Re: stability, I don't think LEWG made a single change last meeting which affected the code, not even renaming.
@ned14 Thanks for chiming in here. While yes path_view
part is a relatively small part of your library, I think we would end up using more of it because it seems to be the only game in town for abstracting over file descriptors and windows handles. We have a fair amount of new-school file-descriptor-based system calls, and it would be a shame to give that up for some lowest-common-denominator portability.
This issue has been mentioned on NixOS Discourse.
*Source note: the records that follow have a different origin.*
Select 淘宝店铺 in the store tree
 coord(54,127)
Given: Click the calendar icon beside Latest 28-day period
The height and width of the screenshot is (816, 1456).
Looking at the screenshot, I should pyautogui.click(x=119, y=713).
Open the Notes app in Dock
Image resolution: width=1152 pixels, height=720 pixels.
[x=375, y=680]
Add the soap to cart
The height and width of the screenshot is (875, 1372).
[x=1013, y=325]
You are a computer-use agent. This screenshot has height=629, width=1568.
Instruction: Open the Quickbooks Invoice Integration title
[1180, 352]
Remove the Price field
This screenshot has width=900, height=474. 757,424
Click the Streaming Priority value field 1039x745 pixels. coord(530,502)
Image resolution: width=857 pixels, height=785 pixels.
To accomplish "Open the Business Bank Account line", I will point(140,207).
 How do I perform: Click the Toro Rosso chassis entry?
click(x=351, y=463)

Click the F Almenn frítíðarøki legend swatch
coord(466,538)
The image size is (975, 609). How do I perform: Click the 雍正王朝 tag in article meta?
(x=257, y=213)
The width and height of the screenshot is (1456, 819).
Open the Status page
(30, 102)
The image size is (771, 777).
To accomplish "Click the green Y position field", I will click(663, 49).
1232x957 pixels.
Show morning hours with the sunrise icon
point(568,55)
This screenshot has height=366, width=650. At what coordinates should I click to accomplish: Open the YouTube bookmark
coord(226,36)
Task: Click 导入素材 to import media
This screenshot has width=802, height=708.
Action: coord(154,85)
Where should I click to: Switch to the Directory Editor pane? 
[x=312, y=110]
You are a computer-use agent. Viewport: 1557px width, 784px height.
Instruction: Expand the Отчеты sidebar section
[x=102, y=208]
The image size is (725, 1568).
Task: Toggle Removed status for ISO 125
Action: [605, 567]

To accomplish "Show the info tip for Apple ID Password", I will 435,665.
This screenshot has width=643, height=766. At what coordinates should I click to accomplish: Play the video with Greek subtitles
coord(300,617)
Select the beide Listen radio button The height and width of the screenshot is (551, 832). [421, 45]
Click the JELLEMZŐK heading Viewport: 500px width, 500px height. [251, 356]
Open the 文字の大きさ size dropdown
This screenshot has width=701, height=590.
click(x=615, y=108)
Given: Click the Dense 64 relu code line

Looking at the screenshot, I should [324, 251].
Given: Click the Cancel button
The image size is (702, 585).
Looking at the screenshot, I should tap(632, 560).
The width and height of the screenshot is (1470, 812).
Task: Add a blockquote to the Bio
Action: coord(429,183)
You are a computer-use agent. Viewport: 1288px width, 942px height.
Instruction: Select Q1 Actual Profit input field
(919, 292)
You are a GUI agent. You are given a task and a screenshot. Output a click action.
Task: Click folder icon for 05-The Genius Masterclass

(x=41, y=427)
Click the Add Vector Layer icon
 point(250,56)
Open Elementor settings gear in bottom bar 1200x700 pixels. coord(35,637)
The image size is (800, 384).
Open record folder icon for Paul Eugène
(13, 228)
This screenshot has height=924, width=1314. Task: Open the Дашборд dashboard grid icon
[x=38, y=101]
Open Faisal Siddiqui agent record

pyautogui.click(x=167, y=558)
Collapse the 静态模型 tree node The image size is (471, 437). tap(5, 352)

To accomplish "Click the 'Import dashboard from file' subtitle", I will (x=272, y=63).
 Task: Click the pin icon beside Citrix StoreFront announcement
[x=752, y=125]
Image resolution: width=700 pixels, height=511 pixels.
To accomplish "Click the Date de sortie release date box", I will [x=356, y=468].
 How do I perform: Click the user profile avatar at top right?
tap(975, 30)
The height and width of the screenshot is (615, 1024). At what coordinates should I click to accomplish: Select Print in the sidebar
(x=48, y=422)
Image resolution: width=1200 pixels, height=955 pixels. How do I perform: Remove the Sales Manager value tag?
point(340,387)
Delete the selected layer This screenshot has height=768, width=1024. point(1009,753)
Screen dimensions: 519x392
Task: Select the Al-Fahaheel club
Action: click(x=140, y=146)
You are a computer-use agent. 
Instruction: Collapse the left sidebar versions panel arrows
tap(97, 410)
There might be relevant details there:
https://discourse.nixos.org/t/2023-11-17-nix-team-meeting-minutes-104/35753/1
@Ericson2314 I tried to create symlinks on Windows using MinGW but it fails for files and also directories so instead this worked:
if (CreateSymbolicLinkA(dstd, srcd, SYMBOLIC_LINK_FLAG_DIRECTORY) == FALSE) {
std::cout << "Error creating directory symlink\n" << std::endl;
DWORD error = ::GetLastError();
std::string message = std::system_category().message(error);
std::cout << message << std::endl;
}
And playing with canonPath
and absPath
I've discovered that it converts Windows paths neatly but some of the functions only work if the files are actually there and can't be used to 'normalize' a path soly based on a string representation, i.e. remove the trailing slash for instance.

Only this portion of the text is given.